Gerald Torres, professor of environmental justice at the Yale School of the Environment and the Yale Law School, said Haaland’s opponents seem concerned she will act more as an advocate than a fair administrator and be hostile to extracting fossil fuels from public land. But Torres said that doesn’t take into account the fact that Haaland is a Westerner herself.

“She understands the, in some ways, the outsized role that the federal government plays in the West,” Torres said. “But she also understands the role that natural resources have played in Western economic development.”

At least one bit of bipartisanship is expected at the hearing.

Rep. Don Young, R-Alaska, the most senior House member and longest-serving Republican in the chamber’s history, and Sen. Martin Heinrich, D-N.M., are slated to introduce Haaland to the committee Tuesday.

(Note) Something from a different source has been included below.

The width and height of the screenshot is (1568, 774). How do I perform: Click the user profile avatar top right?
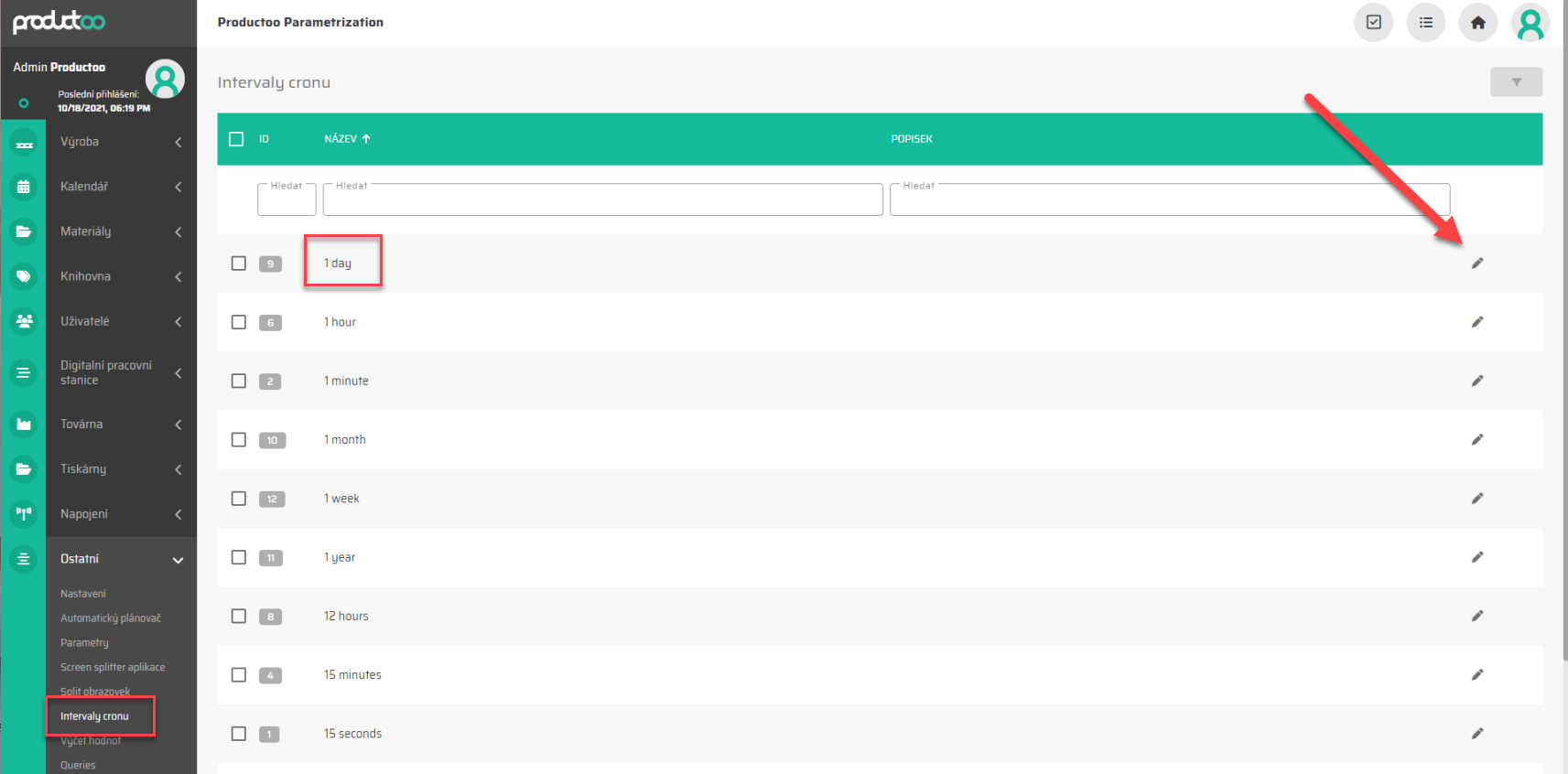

It’s typical practice for a nominee’s home-state senators to introduce them. But it's an unusual role for a House member, especially one from a different party.

Carl Tobias, a University of Richmond law professor and nominations expert, said it was a shrewd move by the Biden administration to secure Young’s introduction.

“I think it is a really savvy move because what you want is bipartisanship,” Tobias said by phone. “And I think that Young gives you that. I think it works in her favor for confirmation.”

A spokesman for Young did not respond to a request for comment.

Alaska has the highest percentage of Native residents of any state, followed by Oklahoma, New Mexico, South Dakota and Montana, according to census data.

While the House has no say in confirmation votes, Haaland would have to appear before its committees for budget and oversight hearings if confirmed.

“Of course the House doesn’t have anything to do with this,” Tobias said. “But still, you don’t want the House to be up in arms.”